Clyne and Bates works outshine interminable Boulez at MusicNOW

Tue Mar 24, 2015 at 2:45 pm

By Lawrence A. Johnson

Composer Anna Clyne acknowledges applause after the world premiere of her "Postponeless Creature" at Monday's MusicNOW concert at the Harris Theater. Photo: Todd Rosenberg
Composer Anna Clyne acknowledges applause after the world premiere of her “Postponeless Creature” at Monday’s MusicNOW concert at the Harris Theater. Photo: Todd Rosenberg

Monday’s MusicNOW concert at the Harris Theater offered one work each by the Chicago Symphony Orchestra’s two composers in residence along with a rarely heard epic by Pierre Boulez.

Anna Clyne’s Postponeless Creature received its world premiere Monday night.
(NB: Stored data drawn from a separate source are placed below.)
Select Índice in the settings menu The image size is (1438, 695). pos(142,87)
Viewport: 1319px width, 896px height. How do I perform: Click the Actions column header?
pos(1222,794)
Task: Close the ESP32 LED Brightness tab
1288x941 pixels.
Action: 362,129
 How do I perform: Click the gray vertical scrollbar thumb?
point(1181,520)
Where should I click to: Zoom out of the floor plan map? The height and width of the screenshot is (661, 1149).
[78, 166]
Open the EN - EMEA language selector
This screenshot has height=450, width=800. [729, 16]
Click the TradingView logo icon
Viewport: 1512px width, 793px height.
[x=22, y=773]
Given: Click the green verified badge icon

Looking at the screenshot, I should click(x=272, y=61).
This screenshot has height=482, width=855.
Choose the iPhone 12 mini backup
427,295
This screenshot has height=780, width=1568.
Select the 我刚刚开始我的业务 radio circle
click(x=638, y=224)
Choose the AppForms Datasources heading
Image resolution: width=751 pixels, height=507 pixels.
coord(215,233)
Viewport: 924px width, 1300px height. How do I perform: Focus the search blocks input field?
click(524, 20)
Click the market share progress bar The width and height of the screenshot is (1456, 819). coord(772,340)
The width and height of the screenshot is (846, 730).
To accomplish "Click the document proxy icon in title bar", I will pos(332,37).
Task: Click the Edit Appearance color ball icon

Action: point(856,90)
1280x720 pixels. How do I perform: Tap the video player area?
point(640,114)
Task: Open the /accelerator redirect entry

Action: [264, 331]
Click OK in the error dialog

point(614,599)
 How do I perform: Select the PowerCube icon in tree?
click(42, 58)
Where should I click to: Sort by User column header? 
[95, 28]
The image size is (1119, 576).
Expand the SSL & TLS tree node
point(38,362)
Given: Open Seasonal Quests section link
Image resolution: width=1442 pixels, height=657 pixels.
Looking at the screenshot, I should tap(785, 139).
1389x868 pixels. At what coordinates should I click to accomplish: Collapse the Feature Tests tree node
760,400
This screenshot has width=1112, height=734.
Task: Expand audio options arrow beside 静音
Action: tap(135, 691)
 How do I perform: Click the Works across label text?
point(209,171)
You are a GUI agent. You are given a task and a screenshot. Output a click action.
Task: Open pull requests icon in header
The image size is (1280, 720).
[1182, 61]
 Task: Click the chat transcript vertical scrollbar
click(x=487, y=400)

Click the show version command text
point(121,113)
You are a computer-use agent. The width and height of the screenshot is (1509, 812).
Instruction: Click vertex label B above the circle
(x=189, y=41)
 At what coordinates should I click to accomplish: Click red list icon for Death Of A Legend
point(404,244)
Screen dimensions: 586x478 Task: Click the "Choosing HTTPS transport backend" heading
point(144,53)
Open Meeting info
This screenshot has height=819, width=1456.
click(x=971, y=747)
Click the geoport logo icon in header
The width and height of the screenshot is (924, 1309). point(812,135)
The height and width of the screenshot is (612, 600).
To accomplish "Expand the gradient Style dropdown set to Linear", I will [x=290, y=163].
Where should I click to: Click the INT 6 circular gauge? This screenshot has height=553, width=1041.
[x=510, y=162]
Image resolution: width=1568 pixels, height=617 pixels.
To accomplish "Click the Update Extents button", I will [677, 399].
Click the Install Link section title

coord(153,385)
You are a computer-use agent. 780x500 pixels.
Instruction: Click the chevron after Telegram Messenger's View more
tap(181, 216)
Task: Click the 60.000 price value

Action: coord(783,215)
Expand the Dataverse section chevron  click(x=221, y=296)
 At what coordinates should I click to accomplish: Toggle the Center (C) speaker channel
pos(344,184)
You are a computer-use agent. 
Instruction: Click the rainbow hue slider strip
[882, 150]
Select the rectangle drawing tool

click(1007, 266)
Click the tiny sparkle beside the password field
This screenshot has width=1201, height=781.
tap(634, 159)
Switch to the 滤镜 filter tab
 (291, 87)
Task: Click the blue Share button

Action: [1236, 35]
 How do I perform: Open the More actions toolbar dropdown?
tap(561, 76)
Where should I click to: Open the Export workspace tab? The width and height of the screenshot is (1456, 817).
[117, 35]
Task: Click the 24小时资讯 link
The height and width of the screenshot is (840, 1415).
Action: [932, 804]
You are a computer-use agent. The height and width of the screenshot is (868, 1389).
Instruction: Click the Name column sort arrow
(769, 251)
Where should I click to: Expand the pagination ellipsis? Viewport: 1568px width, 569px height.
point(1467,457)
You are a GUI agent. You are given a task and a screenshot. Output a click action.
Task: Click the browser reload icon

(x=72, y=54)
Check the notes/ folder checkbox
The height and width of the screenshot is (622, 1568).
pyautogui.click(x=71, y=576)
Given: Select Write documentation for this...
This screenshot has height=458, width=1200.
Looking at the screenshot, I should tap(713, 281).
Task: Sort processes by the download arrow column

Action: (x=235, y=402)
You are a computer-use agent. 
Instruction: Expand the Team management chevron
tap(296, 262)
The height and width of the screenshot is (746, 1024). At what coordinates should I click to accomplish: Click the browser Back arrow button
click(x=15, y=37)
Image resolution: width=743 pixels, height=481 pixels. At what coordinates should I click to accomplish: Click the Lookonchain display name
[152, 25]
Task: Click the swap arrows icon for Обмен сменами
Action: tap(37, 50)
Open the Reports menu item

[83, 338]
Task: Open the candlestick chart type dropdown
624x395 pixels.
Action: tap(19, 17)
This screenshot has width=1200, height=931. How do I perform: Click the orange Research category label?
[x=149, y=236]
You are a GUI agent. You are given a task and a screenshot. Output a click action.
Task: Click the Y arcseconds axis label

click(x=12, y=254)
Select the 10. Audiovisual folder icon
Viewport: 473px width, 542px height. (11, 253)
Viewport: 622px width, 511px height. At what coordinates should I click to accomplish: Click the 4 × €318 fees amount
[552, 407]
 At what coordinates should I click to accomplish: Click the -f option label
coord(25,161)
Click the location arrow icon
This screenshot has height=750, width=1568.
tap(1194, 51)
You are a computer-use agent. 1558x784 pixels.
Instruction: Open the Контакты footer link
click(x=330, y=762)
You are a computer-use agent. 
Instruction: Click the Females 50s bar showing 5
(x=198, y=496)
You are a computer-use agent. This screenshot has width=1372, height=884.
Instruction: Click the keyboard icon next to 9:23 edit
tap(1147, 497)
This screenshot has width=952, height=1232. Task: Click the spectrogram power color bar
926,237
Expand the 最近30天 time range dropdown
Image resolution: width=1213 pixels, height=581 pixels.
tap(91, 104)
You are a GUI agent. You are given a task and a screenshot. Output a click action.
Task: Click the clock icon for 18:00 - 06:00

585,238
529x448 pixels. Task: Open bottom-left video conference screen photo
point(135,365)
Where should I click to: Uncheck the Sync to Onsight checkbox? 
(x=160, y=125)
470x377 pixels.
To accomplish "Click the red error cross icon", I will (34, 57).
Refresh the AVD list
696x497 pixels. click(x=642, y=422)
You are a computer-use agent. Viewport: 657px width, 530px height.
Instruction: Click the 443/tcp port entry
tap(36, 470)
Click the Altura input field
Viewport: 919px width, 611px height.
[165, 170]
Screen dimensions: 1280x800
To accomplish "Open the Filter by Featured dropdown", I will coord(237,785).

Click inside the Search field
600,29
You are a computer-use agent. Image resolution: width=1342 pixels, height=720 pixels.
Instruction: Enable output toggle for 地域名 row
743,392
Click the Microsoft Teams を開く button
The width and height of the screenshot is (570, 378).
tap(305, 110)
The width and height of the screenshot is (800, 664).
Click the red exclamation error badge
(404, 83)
This MusicNOW commission is the third part in Clyne’s ongoing large-scale project As Sudden Shut, which will ultimately comprise a multimedia chamber opera on Emily Dickinson.

Few composers have the ability to create  and sustain such varied and distinctive sound worlds as compellingly as Anna Clyne. Postponeless Creature is scored for three female voices (two sopranos, one mezzo) and a large chamber ensemble consisting of three flutes, string quartet and bass set against contrabassoon, timpani, vibraphone, harp and harpsichord.

The title refers to death, and Clyne’s setting of Dickinson’s stanzas skillfully exploits timbral extremes to unsettling effect. The women chant the Dickinson text in a high tessitura, while the harpsichord lends an ars antique quality, the music segueing into a danse macabre, creepy and unsettling in its waltz-like undulations. Yet the palette and music are subtly varied by Clyne over the 12-minute duration, slowing to a hushed, haunting coda for bass, harp and vibraphone.

Conductor Cliff Colnot led an atmospheric and well balanced performance with three members of the CSO Chorus (Kathleen O’Brien Dietz, Kathryn Kamp, and Elizabeth A. Grizzell) handling the challenging vocal writing with enviable ease.

There have been many Chicago tributes this season marking Pierre Boulez’s 90th birthday, which takes place Thursday. Few local events have been more musically ambitious than Monday’s performance of the French composer-conductor’s Dérive 2.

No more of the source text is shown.